On generalizing to extremely unlikely conditionals, I think TD-agents are in much the same position as other kinds of agents, like expected utility maximizers. Strictly, both have to consider extremely unlikely conditionals to select actions. In practice, both can approximate the results of this process using heuristics.
I was asking about HSB not because I think it is similar to the process about AIs but because if the answer differs, then it implies your making some narrower assumption about the inductive biases of AI training.
Sure, from a capabilities perspective. But the question is how the motivations/internal objectives generalize. I agree that AIs trained to be a TD-agent might generalize for the same reason that an AI trained on a paperclip maximization objective might generalize to maximize paperclips in some very different circumstance. But, I don’t necessarily buy this is how the paperclip-maximization-trained AI will generalize!
(I’m picking up this thread from 7 months ago, so I might be forgetting some important details.)
Sure, but this objection also seems to apply to POST/TD, but for “actually shutting the AI down because it acted catastrophically badly” vs “getting shutdown in cases where humans are in control”. It will depend on the naturalness of this sort of reasoning of course. If you think the AI reasons about these two things exactly identically, then it would be more likely work.
What about cases where the AI would be able to seize vast amounts of power and humans no longer understand what’s going on?
It seems like you’re assuming a particular sequencing here where you get a particular preference early and then this avoids you getting deceptive alignment later. But, you could also have that the AI first has the preference you wanted and then SGD makes it deceptively aligned later with different preferences and it merely pretends later. (If e.g., inductive biases favor deceptive alignment.)
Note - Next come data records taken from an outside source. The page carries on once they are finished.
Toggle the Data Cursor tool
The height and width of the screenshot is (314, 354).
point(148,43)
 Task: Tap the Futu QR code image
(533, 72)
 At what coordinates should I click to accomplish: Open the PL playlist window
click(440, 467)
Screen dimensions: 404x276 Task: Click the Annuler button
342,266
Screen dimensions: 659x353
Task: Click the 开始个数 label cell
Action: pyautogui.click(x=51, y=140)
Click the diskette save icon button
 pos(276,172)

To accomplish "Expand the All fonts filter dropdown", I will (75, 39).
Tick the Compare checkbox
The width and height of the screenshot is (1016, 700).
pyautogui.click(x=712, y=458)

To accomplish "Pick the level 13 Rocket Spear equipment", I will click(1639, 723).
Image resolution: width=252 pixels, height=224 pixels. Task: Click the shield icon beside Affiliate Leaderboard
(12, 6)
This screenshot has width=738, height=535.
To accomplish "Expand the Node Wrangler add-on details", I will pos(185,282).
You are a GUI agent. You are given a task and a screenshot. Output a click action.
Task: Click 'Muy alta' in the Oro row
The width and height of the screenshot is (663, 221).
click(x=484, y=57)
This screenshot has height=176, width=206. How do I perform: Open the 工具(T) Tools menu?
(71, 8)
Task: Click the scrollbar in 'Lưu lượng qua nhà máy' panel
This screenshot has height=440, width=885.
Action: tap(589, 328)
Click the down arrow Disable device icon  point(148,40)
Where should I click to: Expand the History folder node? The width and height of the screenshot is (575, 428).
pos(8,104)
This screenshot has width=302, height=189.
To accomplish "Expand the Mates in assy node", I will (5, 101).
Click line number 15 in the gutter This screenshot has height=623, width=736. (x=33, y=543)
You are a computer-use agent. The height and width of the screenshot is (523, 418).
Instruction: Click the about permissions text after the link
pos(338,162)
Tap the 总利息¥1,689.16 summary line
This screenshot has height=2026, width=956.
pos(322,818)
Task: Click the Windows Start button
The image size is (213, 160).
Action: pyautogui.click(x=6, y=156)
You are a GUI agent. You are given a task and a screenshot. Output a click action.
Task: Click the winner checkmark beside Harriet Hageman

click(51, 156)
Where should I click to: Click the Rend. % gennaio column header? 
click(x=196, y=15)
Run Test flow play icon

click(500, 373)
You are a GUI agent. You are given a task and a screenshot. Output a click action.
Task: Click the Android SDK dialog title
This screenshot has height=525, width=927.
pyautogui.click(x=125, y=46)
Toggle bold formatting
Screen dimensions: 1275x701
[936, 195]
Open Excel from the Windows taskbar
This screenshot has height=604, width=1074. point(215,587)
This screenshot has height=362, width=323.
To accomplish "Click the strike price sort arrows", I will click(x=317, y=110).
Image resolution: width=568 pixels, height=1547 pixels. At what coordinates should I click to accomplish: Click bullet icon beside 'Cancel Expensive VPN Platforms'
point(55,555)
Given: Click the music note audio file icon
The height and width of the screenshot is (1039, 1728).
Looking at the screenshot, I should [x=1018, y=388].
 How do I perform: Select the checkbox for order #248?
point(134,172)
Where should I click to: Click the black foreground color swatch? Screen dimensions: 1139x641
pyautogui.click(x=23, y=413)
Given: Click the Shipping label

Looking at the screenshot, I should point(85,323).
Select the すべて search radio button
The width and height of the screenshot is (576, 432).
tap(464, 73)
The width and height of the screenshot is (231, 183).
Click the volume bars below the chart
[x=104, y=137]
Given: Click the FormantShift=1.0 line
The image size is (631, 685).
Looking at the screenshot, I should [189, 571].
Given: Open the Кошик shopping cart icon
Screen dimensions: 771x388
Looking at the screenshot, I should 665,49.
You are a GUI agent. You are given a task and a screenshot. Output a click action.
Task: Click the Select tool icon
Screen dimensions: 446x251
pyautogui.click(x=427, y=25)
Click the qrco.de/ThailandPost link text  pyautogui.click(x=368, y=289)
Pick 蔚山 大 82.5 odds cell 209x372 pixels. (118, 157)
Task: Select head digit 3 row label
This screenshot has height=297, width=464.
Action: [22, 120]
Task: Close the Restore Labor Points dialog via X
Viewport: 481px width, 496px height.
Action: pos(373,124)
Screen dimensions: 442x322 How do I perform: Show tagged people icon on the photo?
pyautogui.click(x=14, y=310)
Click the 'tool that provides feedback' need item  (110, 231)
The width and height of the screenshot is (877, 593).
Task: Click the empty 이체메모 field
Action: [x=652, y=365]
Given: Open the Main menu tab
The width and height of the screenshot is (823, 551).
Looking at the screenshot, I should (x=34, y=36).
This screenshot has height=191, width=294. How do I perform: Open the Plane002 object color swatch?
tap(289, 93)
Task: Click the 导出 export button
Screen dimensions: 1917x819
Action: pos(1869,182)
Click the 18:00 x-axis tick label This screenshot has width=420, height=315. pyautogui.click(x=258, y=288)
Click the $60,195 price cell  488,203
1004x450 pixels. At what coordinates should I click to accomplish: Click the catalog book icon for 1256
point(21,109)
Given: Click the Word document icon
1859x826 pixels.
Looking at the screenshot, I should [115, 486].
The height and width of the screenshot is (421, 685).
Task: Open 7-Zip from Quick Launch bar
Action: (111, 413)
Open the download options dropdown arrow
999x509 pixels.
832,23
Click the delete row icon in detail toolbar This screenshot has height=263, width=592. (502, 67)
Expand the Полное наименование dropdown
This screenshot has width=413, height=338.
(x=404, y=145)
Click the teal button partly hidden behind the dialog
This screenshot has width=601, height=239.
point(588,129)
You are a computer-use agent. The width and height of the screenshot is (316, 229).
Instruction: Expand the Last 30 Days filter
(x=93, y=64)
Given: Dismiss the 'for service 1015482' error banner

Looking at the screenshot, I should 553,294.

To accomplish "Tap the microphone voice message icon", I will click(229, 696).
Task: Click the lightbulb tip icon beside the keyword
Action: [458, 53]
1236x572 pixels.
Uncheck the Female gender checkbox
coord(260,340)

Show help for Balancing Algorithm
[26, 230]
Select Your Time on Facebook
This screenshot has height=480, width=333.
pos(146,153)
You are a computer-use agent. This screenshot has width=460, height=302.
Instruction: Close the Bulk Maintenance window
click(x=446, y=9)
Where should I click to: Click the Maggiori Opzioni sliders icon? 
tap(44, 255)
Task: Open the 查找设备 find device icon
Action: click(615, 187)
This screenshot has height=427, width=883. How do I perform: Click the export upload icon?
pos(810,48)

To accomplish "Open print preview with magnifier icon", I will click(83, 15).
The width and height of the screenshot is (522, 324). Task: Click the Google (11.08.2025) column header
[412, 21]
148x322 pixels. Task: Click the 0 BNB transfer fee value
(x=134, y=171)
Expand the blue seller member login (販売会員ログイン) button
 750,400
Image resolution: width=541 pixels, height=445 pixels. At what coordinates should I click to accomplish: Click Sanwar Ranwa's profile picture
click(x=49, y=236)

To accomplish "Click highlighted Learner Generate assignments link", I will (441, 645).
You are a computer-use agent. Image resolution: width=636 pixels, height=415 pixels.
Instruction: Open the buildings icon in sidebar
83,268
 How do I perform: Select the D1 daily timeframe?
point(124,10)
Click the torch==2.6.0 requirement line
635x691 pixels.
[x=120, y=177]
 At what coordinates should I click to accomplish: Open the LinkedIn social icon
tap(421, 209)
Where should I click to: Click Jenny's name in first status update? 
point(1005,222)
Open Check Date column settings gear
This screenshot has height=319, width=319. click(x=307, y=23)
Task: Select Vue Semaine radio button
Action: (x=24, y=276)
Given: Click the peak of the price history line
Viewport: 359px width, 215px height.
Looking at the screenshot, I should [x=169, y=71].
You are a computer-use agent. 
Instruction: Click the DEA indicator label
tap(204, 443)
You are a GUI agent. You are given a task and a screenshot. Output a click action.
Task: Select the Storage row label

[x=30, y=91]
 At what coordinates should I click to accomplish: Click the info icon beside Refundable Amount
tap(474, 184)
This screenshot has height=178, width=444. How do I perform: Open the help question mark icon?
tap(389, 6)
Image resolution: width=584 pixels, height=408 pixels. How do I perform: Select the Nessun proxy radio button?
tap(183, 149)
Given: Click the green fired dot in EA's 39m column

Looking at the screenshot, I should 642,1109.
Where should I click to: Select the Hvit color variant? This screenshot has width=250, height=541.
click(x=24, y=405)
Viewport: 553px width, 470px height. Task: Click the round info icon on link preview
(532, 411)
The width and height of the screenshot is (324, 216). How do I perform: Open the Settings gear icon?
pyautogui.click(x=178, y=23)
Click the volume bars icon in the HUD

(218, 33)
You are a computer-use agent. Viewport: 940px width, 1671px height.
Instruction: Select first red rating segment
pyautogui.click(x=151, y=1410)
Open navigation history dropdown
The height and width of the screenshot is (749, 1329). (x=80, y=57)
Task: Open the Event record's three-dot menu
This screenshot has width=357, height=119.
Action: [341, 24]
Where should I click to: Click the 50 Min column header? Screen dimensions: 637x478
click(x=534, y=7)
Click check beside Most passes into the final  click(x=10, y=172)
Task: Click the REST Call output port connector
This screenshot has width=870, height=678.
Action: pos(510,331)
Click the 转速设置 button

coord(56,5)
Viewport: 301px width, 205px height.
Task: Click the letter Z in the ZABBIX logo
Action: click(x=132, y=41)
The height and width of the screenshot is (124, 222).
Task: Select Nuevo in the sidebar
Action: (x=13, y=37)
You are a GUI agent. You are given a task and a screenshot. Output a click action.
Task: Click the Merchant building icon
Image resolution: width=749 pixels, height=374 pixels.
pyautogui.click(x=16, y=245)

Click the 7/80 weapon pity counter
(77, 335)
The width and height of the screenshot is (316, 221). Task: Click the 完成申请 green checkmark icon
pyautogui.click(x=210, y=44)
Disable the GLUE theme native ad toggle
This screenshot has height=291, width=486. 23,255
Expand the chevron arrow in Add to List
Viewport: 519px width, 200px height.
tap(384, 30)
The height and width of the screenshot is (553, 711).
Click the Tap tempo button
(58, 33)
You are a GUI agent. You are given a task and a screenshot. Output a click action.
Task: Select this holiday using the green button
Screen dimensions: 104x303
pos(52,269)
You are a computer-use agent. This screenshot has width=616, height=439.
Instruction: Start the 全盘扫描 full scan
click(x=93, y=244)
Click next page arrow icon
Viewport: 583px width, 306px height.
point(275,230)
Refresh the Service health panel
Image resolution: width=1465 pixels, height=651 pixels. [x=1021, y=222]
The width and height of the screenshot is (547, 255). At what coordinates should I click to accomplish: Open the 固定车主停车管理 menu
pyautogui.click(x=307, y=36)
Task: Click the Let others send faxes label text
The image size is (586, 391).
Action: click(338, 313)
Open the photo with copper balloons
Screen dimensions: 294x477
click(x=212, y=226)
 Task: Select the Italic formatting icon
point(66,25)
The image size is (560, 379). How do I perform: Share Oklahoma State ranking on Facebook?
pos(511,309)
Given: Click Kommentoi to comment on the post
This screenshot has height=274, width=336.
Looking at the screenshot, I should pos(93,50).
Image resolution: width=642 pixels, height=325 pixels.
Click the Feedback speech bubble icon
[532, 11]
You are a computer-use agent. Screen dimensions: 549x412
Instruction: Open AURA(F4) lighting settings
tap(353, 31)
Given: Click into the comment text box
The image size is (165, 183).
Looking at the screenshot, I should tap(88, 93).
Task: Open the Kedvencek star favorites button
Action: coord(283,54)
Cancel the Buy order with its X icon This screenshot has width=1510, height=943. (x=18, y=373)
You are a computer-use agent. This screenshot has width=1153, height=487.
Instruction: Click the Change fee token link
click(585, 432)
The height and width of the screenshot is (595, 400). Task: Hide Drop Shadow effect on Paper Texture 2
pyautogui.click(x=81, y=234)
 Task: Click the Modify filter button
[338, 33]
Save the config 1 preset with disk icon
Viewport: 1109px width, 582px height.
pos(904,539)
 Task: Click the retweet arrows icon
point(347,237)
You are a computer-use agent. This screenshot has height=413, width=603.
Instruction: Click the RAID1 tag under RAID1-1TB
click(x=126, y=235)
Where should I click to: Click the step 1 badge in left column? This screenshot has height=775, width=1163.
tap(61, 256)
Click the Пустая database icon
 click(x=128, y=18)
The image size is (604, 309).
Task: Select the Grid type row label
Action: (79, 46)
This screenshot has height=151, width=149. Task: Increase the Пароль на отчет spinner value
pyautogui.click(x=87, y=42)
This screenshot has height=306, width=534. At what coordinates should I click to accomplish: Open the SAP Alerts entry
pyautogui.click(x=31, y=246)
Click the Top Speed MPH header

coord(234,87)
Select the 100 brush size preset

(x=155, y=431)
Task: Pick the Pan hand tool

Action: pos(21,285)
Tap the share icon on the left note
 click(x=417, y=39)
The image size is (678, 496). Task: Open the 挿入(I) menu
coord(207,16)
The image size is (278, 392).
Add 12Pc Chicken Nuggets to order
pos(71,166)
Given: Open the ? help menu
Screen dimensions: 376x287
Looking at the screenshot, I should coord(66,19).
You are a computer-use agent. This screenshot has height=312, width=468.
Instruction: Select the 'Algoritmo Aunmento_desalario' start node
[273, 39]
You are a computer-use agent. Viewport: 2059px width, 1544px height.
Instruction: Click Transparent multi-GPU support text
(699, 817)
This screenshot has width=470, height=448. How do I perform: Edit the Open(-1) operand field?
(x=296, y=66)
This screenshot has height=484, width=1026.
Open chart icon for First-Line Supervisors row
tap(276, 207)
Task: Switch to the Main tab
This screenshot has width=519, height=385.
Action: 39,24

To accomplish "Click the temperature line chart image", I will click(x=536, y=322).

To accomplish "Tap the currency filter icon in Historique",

Maybe this is fine because you can continuously adjust to real deployment regimes with crazy powerful AIs while still applying the training process? I’m not sure. Certainly this breaks some hopes which require only imparting these preferences in the lab (but that was always dubious).
It seems like your proposal in the post (section 16) requires some things could be specific to the lab setting (perfect replayability for instance). (I’m also scared about overfitting due to a huge number of trajectories on the same environment and input.) Separately, the proposal in section 16 seems pretty dubious to me and I think I can counterexample it pretty well even in the regime where n is infinite. I’m also not sold by the claim that stocastically choosing generalizes how you want. I see the footnote, but I think my objection stands.
(I’m probably not going to justify this sorry.)